# Ink-jet vs. Laser printer...



## karolina (Oct 7, 2007)

Hello Everyone!

I have a question regarding printers... What kind of printer should I have when printing an image onto transparency film (for screen burning)? According to screen printing videos, laser printers work best. I already have an ink-jet, and just need to get the transparency film to get things going... The film seems very expensive, so before buying it, I am considering exchanging my printer for a laser version. Please share your expert advise, thank you in advance! Appreciate it...


----------



## karolina (Oct 7, 2007)

Hello,

How are you? Thank you so much for your advise... Sounds like the laser is a better choice. I have an ink-jet, but worry that it will not print black enough on transparency film. It looks a little gray when I hold it up (on plain paper). Hate to buy a whole box just to try one sample... I am considering getting a used laser printer, does that sound like a better solution? Thanks again!!! Have a great day.


----------



## splathead (Dec 4, 2005)

karolina said:


> Hello,
> Sounds like the laser is a better choice. I have an ink-jet, but worry that it will not print black enough on transparency film. It looks a little gray when I hold it up (on plain paper). Hate to buy a whole box just to try one sample... I am considering getting a used laser printer, does that sound like a better solution? Thanks again!!! Have a great day.


I wouldn't go out and buy a laser simply for printing transparencies. I use a standard HP inkjet for my transparencies and it works fine. I change the quality setting on it to Best and print. Worse case is putting the transparency through twice for a double coat on ink. 

There are also some sprays on the market that will darken the ink. Can of that is cheaper than buying a new laser.


----------



## skitzz (Apr 17, 2008)

splathead said:


> There are also some sprays on the market that will darken the ink. Can of that is cheaper than buying a new laser.


What is the spray called? Also, how does this solve the issue of printing halftones with an inkjet? is it possible?


----------



## dann (May 27, 2008)

You can print halftones on an inkjet. It's not nearly as big a deal as software marketers would have you believe.

Laser printers were the standard for years, because they print halftones and they print dark.

However, the film shrinks the _slightest_ bit from the heat of the printer, which isn't a big deal, unless you need perfect registration, then it can be troublesome. You can pre-shrink the films though, so it's no an issue.

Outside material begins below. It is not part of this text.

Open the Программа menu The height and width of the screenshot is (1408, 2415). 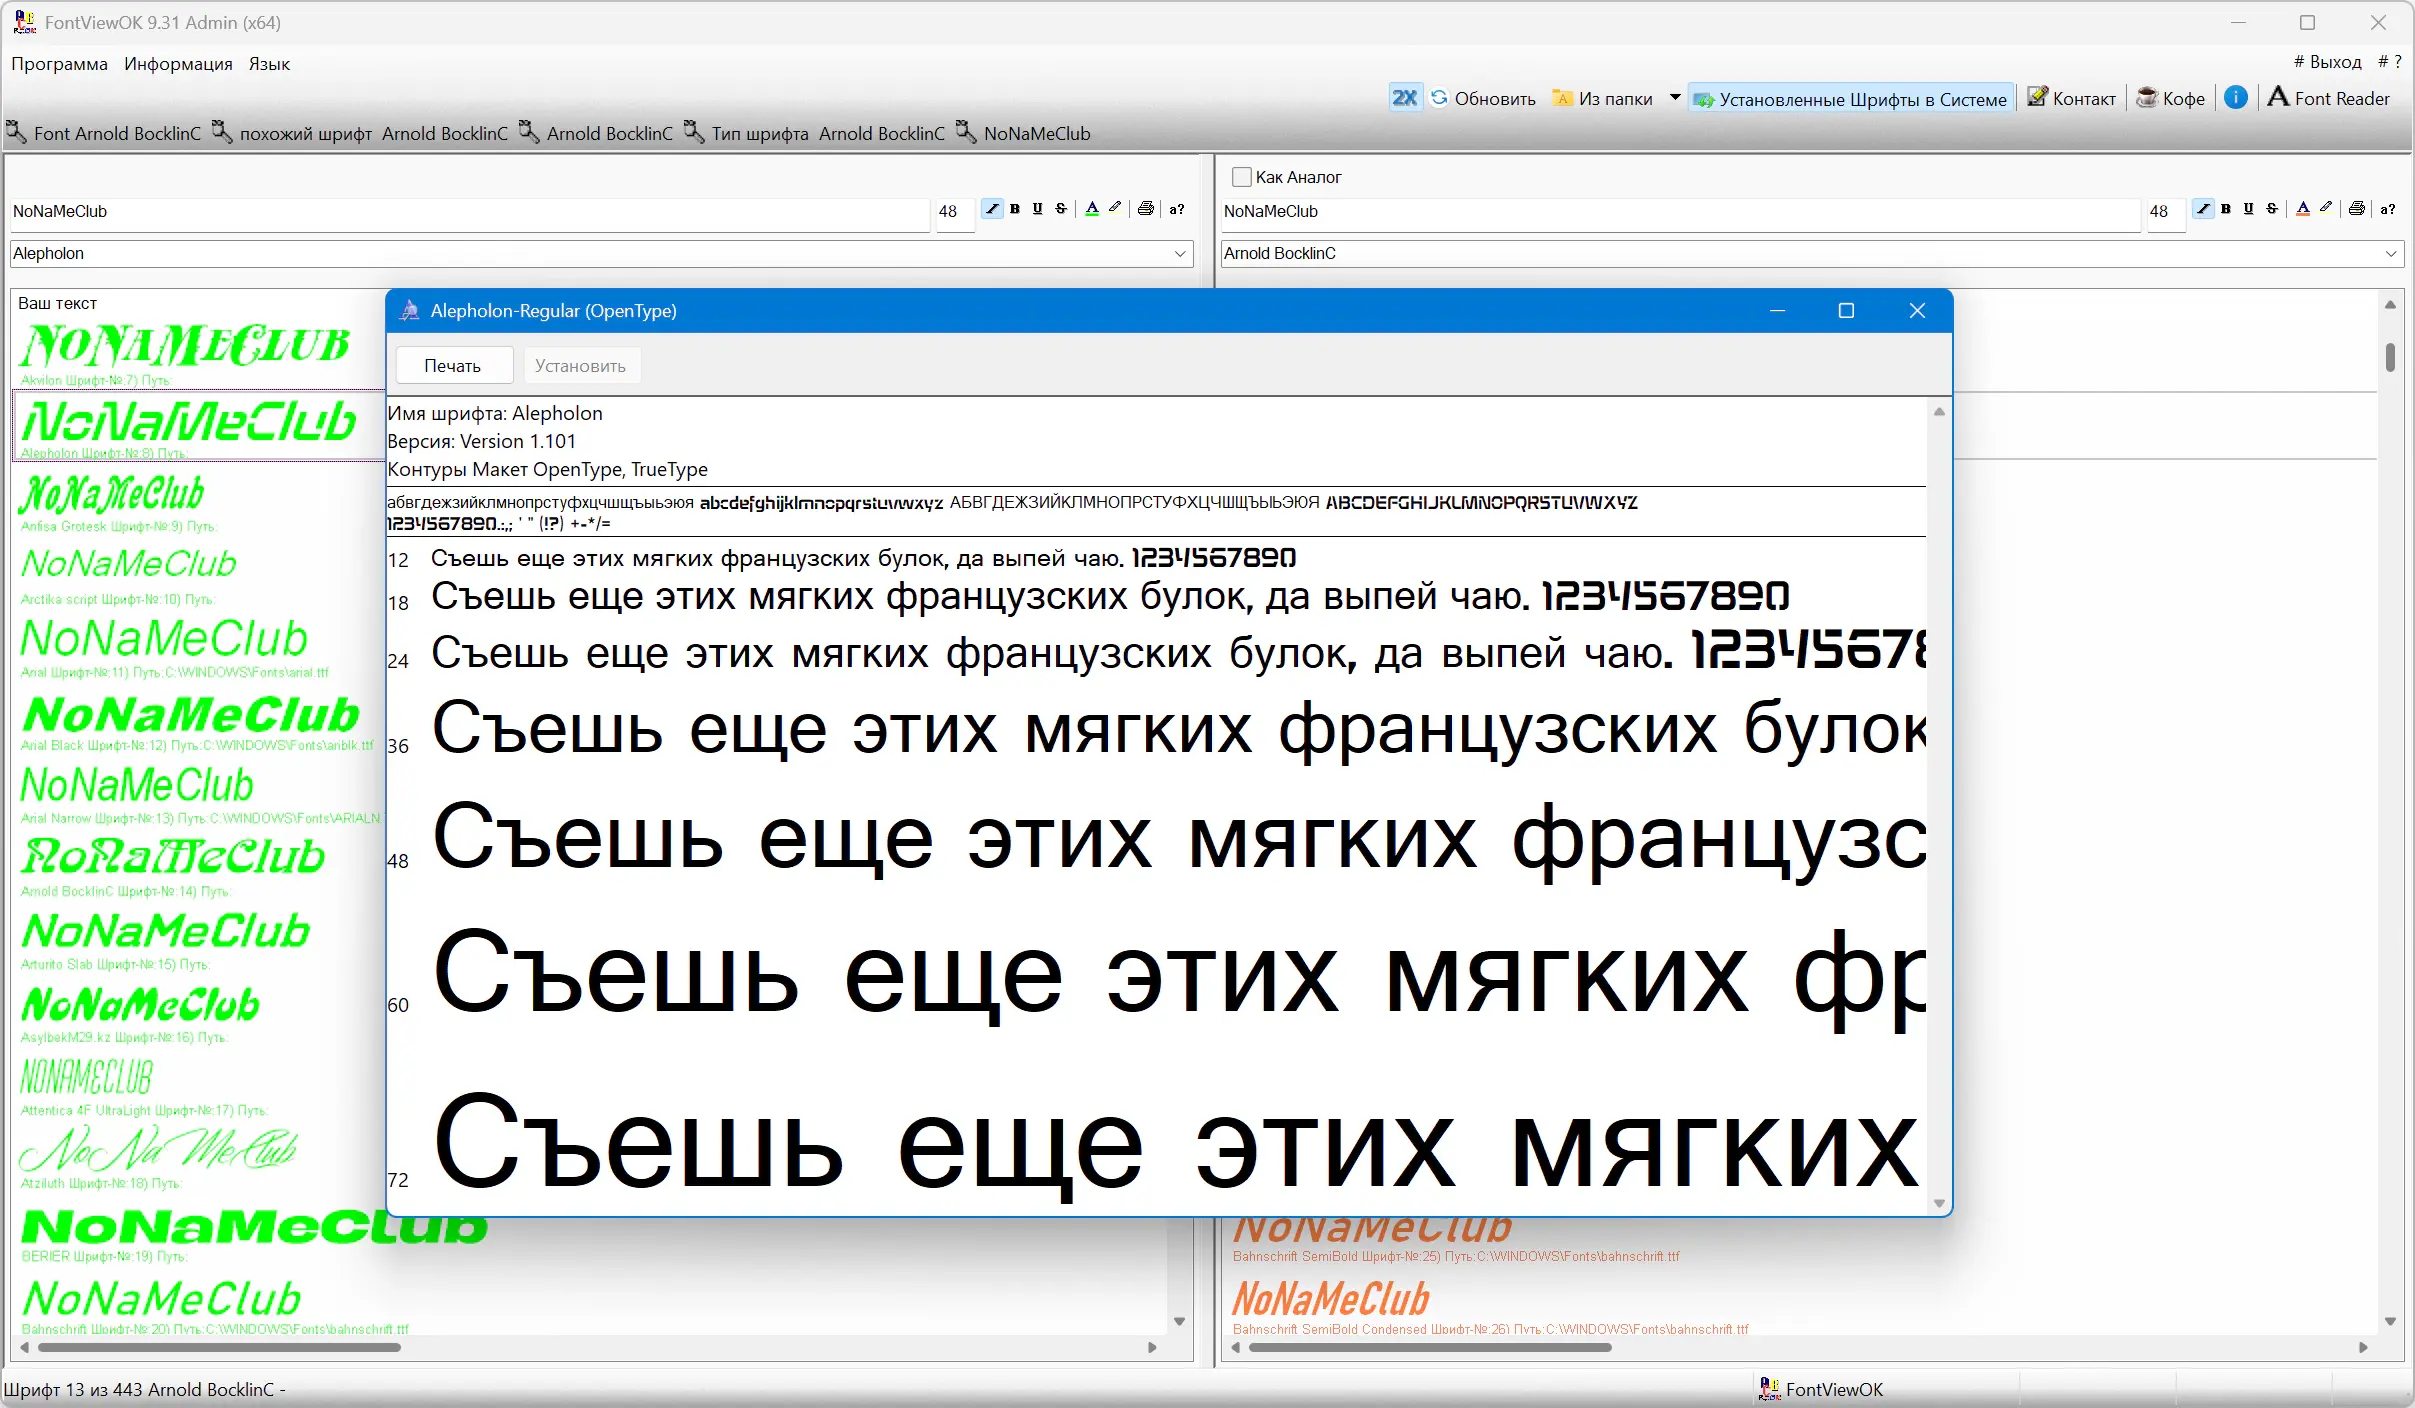(59, 64)
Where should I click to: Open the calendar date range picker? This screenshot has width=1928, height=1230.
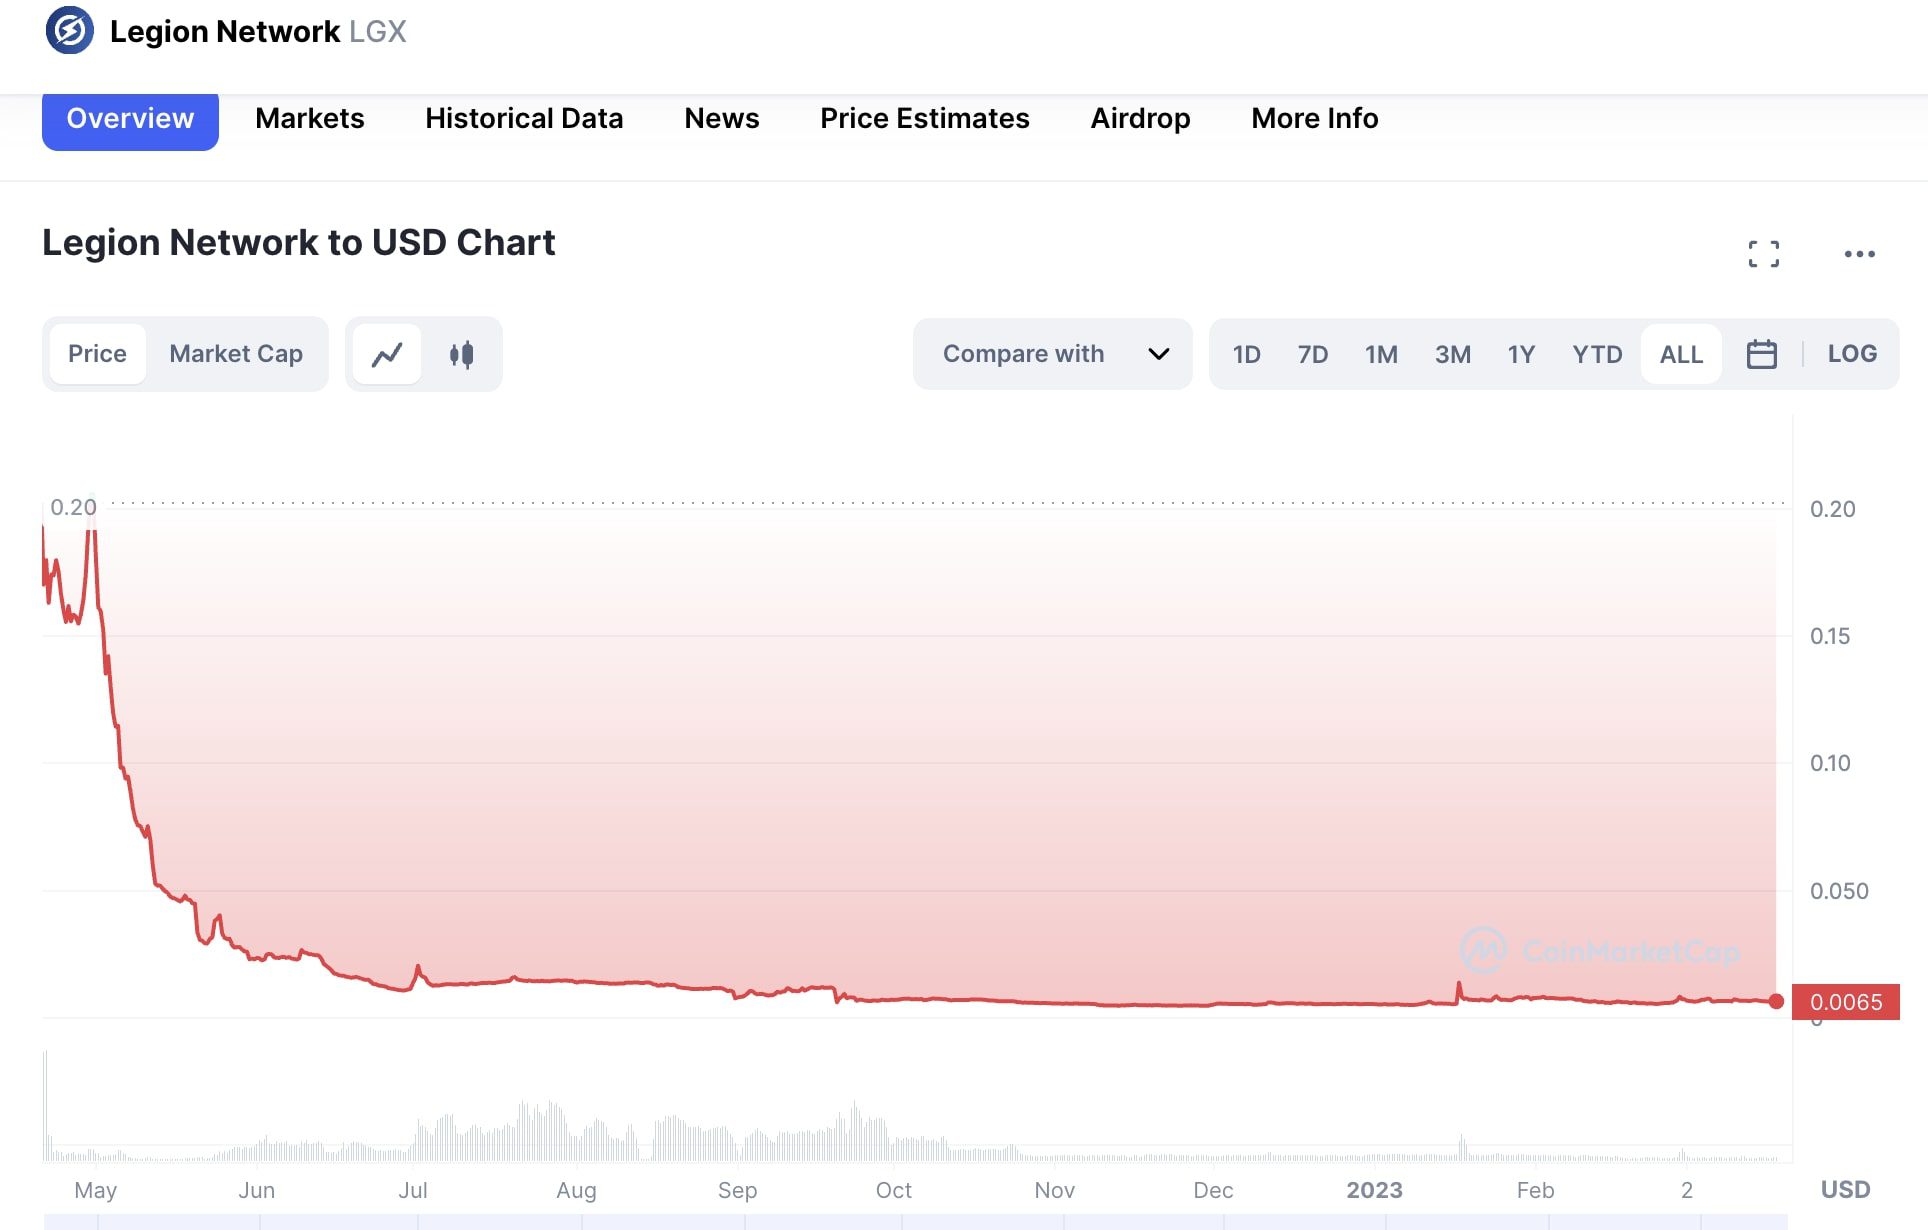1761,354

Both have their ups and downs, neither are perfect, but really, there's no real advantage or disadvantage to either. Use what you got, I'd say.


----------



## spankthafunk (Apr 9, 2007)

You actually have to be careful when buying laser jet printers too, epsecially for fine detail and halftone. Laser printers have to heat the paper to fuse the ink to it, an inkjet just lays ink down on top. With this heating process, the laser could possibly cause the transparency to bend and warp.

I use a simple $100 HP inkjet printer, and I run my transparencies twice through the machine and have never had a problem. Every now and then it may load the paper crooked the second time, but that's very very very rare.

As far as halftones, I haven't screeprinted any halftone artwork, but I have printed it from my HP and it looks great! Can't wait to give it a try~


----------



## treadhead (Jul 26, 2006)

I've used a basic Epson C88 and 1400 series printers with Ryonet R-Film Waterproof film with great results. The film is only like $110 for 100 sheets of 11"x17" film and like $52 for 100 sheets of 8.5"x11" from www.silkscreensupplies.com (forum sponsor). I get great images using Best Photo / Glossy Photo Paper settings.

No need to buy an expensive laser printer in my opinion if you already have an inkjet printer. If you want to do halftones, check out GhostScript (search forum for info). You can avoid having to buy an expensive RIP software as well.

Good Luck!!


----------